For any integer $m$, there is an elliptic curve over the complex numbers such that there is a (distortion) map $\phi$ so that $\{ T, \phi(T) \}$ is a basis of$E[m]$, for some point $T \in E[m]$.
I know if $m\equiv 3 (4)$ then we can take $E: y^2=x^3+x$ and $\phi$ is a complex multiplication by $i$. 
So I'd like to know if there is such an elliptic curve and a distortion map for any other $m$.
 A: I assume $n$ is $m$. Also, of course, the map $\phi$ is supposed to be an isogeny.
It's late, so this may not be quite right, but here's a thought.

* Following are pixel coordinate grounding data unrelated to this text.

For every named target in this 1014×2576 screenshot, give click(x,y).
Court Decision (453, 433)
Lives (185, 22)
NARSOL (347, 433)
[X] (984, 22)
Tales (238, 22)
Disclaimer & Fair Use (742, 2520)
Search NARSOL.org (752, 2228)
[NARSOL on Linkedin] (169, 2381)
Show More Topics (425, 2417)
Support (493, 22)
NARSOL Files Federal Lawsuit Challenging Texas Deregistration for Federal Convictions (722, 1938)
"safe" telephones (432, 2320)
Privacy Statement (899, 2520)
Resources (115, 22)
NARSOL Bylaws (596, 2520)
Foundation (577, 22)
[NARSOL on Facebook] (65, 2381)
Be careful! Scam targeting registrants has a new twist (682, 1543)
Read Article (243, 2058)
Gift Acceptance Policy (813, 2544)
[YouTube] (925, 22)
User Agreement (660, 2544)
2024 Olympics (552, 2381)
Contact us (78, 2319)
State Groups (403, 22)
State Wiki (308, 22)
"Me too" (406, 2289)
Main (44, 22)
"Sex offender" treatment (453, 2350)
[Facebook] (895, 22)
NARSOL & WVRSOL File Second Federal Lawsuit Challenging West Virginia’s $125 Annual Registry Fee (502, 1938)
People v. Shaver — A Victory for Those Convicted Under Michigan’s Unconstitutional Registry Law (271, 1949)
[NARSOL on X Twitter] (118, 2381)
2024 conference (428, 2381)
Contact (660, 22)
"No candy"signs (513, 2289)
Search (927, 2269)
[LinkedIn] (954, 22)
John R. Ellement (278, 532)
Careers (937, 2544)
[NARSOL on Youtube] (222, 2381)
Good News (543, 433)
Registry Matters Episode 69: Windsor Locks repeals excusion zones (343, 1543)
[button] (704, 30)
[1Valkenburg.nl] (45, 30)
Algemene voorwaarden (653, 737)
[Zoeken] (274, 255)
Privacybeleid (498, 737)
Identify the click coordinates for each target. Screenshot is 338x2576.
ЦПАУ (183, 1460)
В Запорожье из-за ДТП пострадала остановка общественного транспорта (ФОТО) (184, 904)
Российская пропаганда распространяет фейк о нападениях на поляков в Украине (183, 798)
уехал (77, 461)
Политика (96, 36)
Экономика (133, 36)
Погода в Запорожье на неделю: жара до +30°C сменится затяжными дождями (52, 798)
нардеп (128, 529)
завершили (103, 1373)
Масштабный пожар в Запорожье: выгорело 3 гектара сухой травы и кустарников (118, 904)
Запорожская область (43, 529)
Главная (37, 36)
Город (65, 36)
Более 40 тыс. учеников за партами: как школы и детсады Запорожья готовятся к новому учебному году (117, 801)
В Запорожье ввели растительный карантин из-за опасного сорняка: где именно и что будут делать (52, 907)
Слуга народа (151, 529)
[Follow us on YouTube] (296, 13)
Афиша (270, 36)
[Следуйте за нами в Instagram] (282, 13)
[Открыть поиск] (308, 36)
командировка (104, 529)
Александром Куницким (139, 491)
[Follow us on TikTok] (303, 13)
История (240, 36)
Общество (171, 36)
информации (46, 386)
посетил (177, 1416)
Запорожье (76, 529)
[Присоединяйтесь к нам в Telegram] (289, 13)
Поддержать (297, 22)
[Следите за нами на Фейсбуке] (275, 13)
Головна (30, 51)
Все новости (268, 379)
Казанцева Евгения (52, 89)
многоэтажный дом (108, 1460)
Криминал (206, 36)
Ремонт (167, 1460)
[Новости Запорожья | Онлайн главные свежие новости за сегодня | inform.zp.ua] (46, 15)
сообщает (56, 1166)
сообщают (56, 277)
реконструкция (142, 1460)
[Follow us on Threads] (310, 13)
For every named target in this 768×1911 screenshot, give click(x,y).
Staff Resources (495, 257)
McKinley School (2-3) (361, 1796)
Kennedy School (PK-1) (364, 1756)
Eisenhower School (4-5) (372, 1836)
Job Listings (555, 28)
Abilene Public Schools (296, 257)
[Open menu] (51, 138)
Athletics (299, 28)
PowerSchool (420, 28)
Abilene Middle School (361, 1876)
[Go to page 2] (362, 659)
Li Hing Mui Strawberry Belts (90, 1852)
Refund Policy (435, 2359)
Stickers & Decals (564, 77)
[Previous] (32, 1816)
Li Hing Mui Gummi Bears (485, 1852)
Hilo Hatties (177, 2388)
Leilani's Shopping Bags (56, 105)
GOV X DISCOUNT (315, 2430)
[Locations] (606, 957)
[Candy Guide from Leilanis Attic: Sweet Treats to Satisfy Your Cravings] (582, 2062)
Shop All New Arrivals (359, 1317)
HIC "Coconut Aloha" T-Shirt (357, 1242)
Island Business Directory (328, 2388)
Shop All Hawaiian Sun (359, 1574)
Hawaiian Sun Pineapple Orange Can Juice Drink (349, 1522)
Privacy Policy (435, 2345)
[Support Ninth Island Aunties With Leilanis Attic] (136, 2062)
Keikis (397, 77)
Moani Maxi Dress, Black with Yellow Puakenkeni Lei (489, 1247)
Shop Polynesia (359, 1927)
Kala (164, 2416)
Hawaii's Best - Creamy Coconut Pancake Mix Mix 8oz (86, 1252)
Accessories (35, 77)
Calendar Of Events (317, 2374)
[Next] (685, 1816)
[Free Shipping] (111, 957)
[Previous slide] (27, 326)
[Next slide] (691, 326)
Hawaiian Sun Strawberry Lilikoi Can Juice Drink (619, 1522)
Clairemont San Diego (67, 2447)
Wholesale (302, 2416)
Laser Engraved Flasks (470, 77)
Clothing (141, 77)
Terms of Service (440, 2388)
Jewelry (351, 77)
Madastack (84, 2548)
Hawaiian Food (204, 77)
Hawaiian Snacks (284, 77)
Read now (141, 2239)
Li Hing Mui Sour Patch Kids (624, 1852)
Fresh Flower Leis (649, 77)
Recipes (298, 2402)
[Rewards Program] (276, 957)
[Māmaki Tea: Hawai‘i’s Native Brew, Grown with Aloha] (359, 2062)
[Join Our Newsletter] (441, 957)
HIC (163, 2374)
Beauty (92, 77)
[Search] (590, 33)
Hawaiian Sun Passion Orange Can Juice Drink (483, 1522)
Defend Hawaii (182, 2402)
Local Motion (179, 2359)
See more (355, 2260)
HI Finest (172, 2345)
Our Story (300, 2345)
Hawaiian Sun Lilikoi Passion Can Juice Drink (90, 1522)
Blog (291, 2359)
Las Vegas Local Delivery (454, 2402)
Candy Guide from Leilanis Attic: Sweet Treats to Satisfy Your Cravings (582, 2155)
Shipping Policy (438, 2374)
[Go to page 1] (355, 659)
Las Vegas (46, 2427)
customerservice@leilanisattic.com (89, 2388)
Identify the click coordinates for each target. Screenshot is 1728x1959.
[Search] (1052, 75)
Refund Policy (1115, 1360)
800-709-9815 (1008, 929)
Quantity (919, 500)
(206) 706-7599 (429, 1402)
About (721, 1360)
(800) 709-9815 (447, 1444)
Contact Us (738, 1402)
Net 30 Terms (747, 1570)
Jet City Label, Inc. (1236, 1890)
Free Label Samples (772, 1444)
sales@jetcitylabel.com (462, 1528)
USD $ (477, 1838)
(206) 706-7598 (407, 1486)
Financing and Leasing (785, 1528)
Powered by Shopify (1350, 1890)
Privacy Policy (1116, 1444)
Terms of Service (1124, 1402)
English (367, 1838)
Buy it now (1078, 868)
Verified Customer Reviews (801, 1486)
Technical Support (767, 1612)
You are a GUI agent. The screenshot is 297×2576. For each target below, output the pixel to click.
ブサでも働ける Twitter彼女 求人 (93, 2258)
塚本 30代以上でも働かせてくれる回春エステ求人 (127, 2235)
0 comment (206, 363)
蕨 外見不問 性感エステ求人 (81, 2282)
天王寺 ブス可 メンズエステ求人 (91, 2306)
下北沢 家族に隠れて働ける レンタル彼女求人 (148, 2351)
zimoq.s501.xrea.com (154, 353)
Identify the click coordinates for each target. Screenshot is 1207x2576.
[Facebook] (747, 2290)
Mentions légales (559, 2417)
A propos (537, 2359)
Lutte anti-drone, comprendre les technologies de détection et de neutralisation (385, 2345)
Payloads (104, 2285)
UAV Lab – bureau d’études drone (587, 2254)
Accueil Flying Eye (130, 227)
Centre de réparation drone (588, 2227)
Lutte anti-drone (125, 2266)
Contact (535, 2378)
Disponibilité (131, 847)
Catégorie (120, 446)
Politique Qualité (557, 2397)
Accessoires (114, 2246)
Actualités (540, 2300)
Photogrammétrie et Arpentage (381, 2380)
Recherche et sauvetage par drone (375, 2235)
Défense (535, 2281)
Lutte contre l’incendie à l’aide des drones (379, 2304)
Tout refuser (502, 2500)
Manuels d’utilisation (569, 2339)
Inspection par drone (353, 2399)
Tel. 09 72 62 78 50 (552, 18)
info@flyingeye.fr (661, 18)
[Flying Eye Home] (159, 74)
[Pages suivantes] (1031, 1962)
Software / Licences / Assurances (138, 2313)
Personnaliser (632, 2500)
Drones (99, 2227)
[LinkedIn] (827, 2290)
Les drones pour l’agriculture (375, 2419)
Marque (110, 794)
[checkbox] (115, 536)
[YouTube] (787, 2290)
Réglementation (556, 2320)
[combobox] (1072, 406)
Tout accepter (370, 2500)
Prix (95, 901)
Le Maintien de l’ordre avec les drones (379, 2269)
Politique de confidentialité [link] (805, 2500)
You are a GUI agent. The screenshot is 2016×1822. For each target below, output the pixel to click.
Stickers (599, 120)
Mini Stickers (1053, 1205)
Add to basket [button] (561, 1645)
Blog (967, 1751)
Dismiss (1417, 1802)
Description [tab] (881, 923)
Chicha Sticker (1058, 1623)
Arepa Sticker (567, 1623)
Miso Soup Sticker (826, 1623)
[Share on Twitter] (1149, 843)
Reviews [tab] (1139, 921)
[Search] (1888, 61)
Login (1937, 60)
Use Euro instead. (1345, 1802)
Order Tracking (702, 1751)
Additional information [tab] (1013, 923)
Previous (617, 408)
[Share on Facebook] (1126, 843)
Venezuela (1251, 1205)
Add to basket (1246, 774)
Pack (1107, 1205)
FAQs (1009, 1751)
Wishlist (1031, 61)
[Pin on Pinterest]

Take $E$ to have endomorphism ring $\mathbb{Z}[\sqrt{-D}]$. We at least want to choose $D$ so that the endomorphism $\phi=\sqrt{-D}$ does not behave like multiplication by an integer on $E[m]$. So we want $\sqrt{-D}\not\equiv a\pmod{m}$ for all integers $a$. It suffices to require that the norm of $a+\sqrt{-D}$ not be divisible by $m$. So we're looking for an integer $D$ such that $a^2+D\not\equiv0\pmod{m}$ for all integers $a$. It suffices to choose $D$ so that $-D$ is not a square modulo some prime dividing $m$.
This will at least get you a map so that if $T$ has order $m$, then the group generated by $T$ and $\phi(T)$ is strictly bigger than $m$. I'm pretty sure that with a little more work (choosing $D$ more carefully), you can get $T$ and $\phi(T)$ to generate $E[m]$, but I'll stop here.
A: The elliptic curve E would have to have complex multiplication.  If End(E) = Z then no such map will exist.
The word "distortion map" was introduced for elliptic curves over finite fields. Now the answer depends on wording.  You wrote "for some point T".  That case is easy.  The case "for all non-zero points T" is harder, and needs E to be supersingular.
The relevant literature is:


*

*E.R. Verheul, Evidence that XTR is more secure than supersingular
elliptic curve cryptosystems, Journal of Cryptology

*S. D. Galbraith and V. Rotger, Easy decision Diffie-Hellman groups, London Mathematical Society Journal of Computational Mathematics, Vol. 7 (2004) 201-218.